As much as Svoboda's transformation from radical, hate-infused fringe group to an institutionalized party seems to be more about show than substance, the consequences of its ever gaining true power could be disastrous. Credit: Creative Commons/snamess

Even if the number of physical, violent anti-Semitic acts may be declining, there are strong indications that anti-Semitism retains an unfortunate pull across Ukraine. The key to understanding anti-Semitism in today’s Ukraine (and in Europe in general), explains Polyakova, is to see it as a force that has permeated society to a far greater extent than any mere political tool. It is something that is often unspoken but nevertheless becoming more pervasive as economies across Europe continue to struggle and stagnate. In post-Soviet Eastern Europe, anti-Semitism may not be as severe as it was during the Soviet period when it was highly institutionalized, but it continues to inform the common mindset today.

It is indisputable that anti-Semitic and xenophobic views undergird the far right, no matter if they are often only expressed informally and avoided on a large public scale. Anti-Semitic attitudes and an inclination toward conspiracy theories involving Jews were common among Svoboda members interviewed by Polyakova between 2010 and 2012, even as the party itself was moderating. And besides Tyahnybok, whose penchant for ignorant comments was already noted, the party contains such radical ideologues as Yuriy Mykhalchyshyn, a top advisor who wrote a curious thesis comparing the development of Italian and German fascism, tried to establish a think tank named after Joseph Goebbels, and is an enthusiastic supporter of the Waffen SS Galizien, a dubious Wehrmacht division that stemmed from UPA.

It is revelations like these that lead one to question how much Svoboda has actually changed over the last decade. As much of its transformation from a radical, hate-infused fringe group to an institutionalized party indeed seems to be more about show than substance, the consequences of its ever gaining true power hold the promise of being disastrous.

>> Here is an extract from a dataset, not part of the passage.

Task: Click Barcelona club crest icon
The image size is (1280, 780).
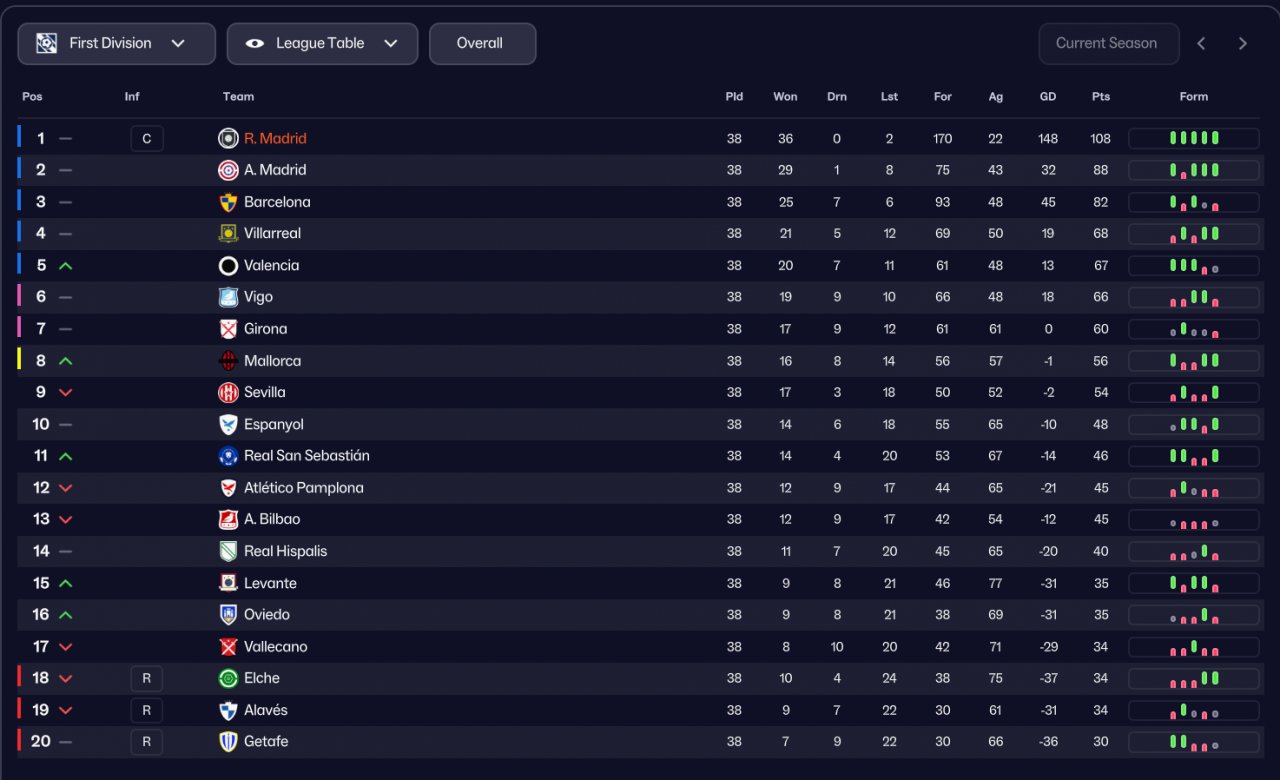Action: click(x=228, y=202)
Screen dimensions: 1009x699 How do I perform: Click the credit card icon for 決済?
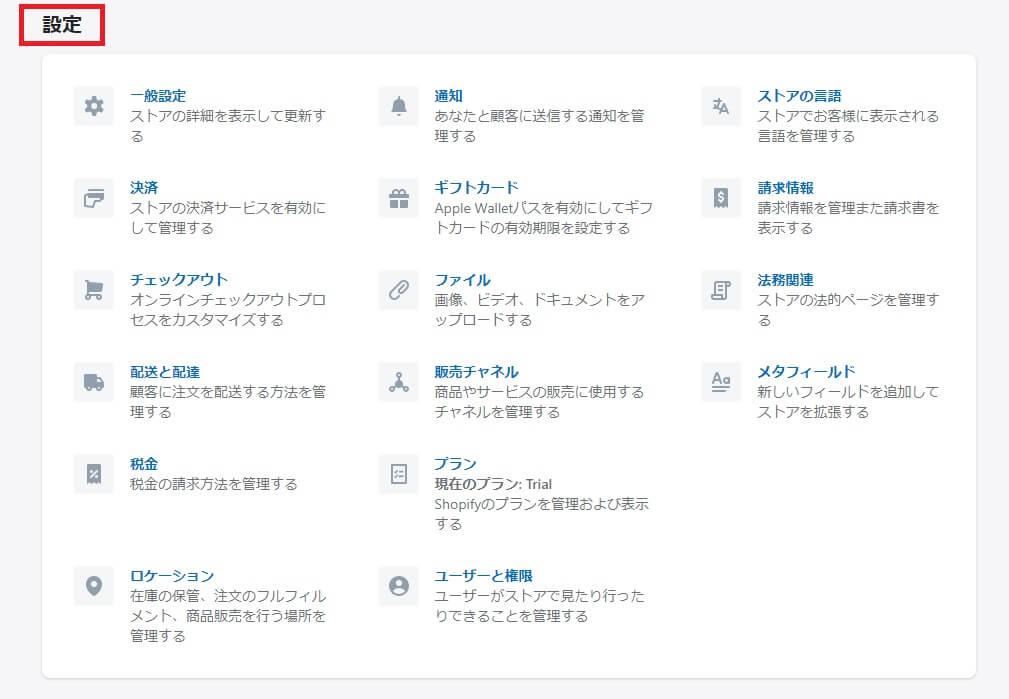94,198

The Future of the Ukrainian Far Right

Luckily, since the end of May, it has been relatively clear that Svoboda and Right Sector are much weaker than the rest of the European far right. Each party is struggling to stay relevant: besides being known for open xenophobia and anti-Semitism, which was for the course of the Maidan protests not so much acceptable as momentarily unimportant to many Ukrainians, Svoboda is challenged by the loss of Yanukoych, its opponent through which it defined itself. Now that Yanukovych is gone, Svoboda has lost its pull to many Ukrainians who find a watered-down version of a right-wing radical party unappealing. Right Sector, while feeding off the energy of a youthful base, is simply too small to hope for broad institutional success or influence.

In a climate that is ripe for political extremism, there are, however, situations in which this could change. Polyakova, for one, sees a special danger to Ukraine’s political balance in the separatist movement in east of the country. In their sharp rhetoric and call to nationalism, militant eastern separatists resemble Right Sector, except for a couple key differences. First, the separatists are driven by Russian, not Ukrainian, nationalism. Second, according to Polyakova, is that in contrast to Right Sector, the eastern separatists are “less theatrical” and more violent, essentially “acting as warlords in a state of anarchy.” As ethnic and linguistic differences crystallize to a greater degree than ever before, there is the danger that the country could split apart, a process that could have already begun with the secession of Donetsk, an oblast which remains out of the new Poroshenko government’s reach.

Held together, political radicalism in the West tends to balance that of the East and vice versa; were Ukraine to split into east and west, ultranationalist parties on both sides would benefit and have a chance to launch their true agendas. And that end scenario—a splintered Ukraine with a strong, unbridled radical right in control of both east and west—is something few actually desire.